Last time I introduced a programming problem. In this blog entry I’ll talk about two different strategies for solving it, and discuss the first half of the first solution.

### Two strategies for solving the problem

The two strategies I will demonstrate in this blog series are what I shall call the "hacker" strategy and the "software engineer" strategy. These are my own rough characterizations of two different modes of programming that you are probably already familiar with. The programming problem at hand will provide a venue for demonstrating the differences between these strategies. Here is my brief synopsis of the two strategies.

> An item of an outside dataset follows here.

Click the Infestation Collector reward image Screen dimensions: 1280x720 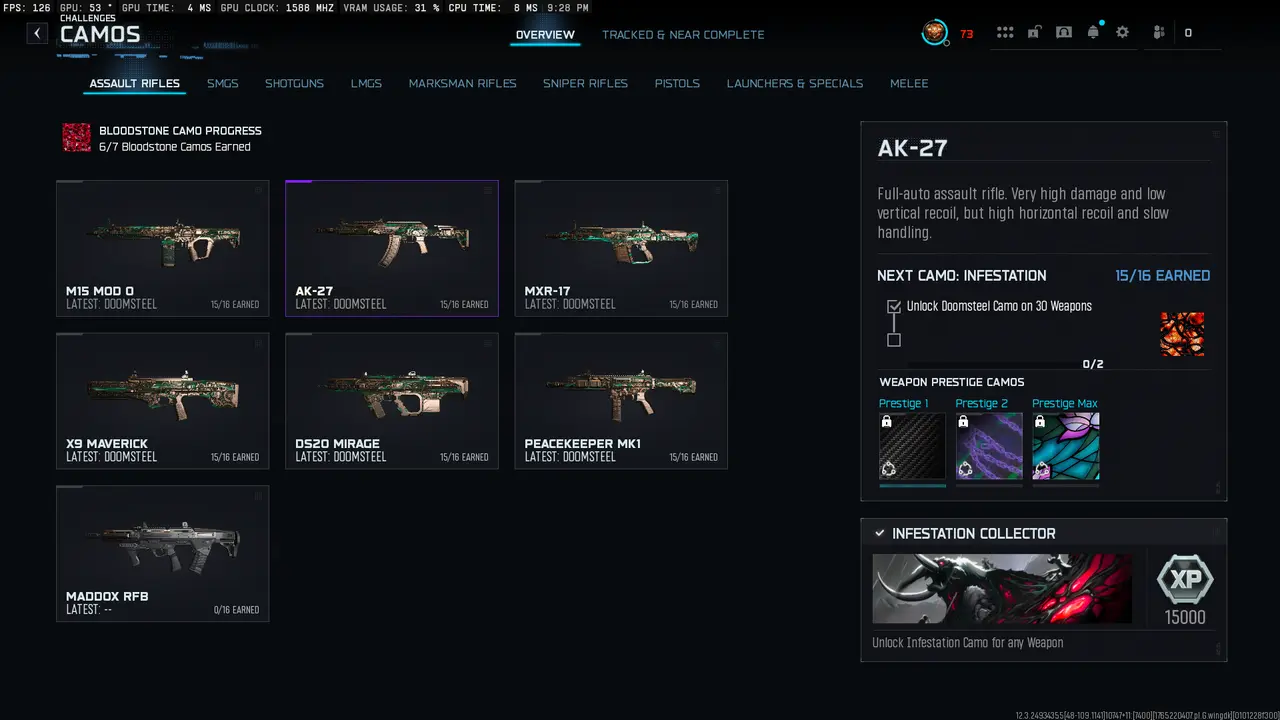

**Hacker**. This strategy emphasizes brevity, finding the shortest distance to coding a solution. This strategy leverages implicit data formats and pays little attention to exception-handling when it’s not relevant to the problem specification. This strategy is excellent in timed programming contests, when playing code golf, and when developing scripts that could be rewritten from scratch in an afternoon or less.
**Software engineer**. This strategy emphasizes readability and maintainability. This strategy uses explicit data formats, is robust to exceptional cases, and structures code so that it can be easily changed to accommodate specification changes or reused in other contexts. This strategy is excellent for developing larger bits of code for projects with long maintenance lifetimes and multiple developers.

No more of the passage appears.